- **What you need to do**: Write out again only the lines between the one with "Task: Adjust the" and the end of the records below, both ends counted, and don't include the pictures.
----- Exercise materials
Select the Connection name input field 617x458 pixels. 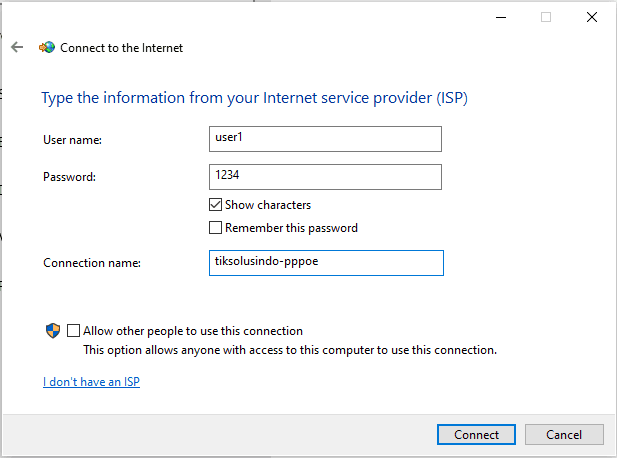325,263
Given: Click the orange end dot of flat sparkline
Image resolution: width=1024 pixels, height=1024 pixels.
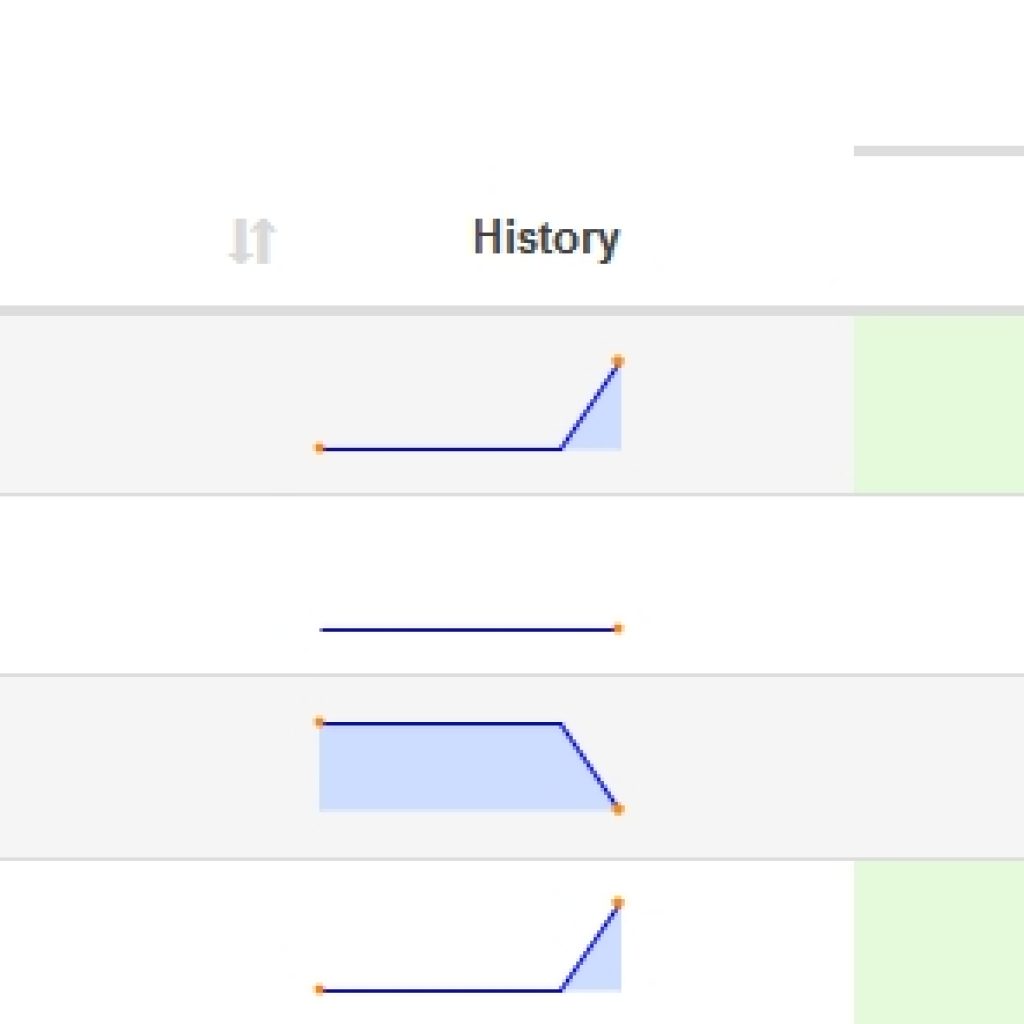Looking at the screenshot, I should (x=618, y=629).
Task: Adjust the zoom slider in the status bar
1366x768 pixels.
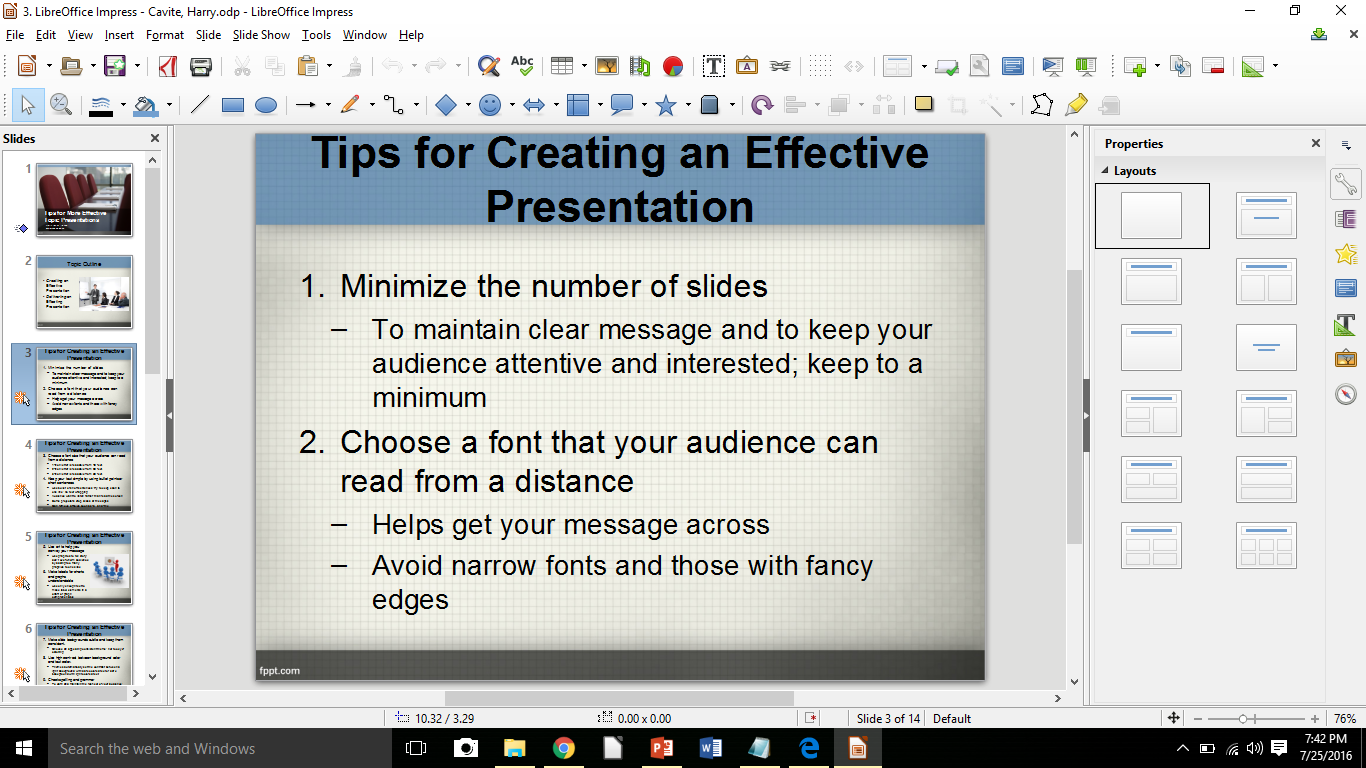Action: click(1243, 717)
----------
- **Your solution**:
Task: Adjust the zoom slider in the status bar
1366x768 pixels.
Action: click(1243, 717)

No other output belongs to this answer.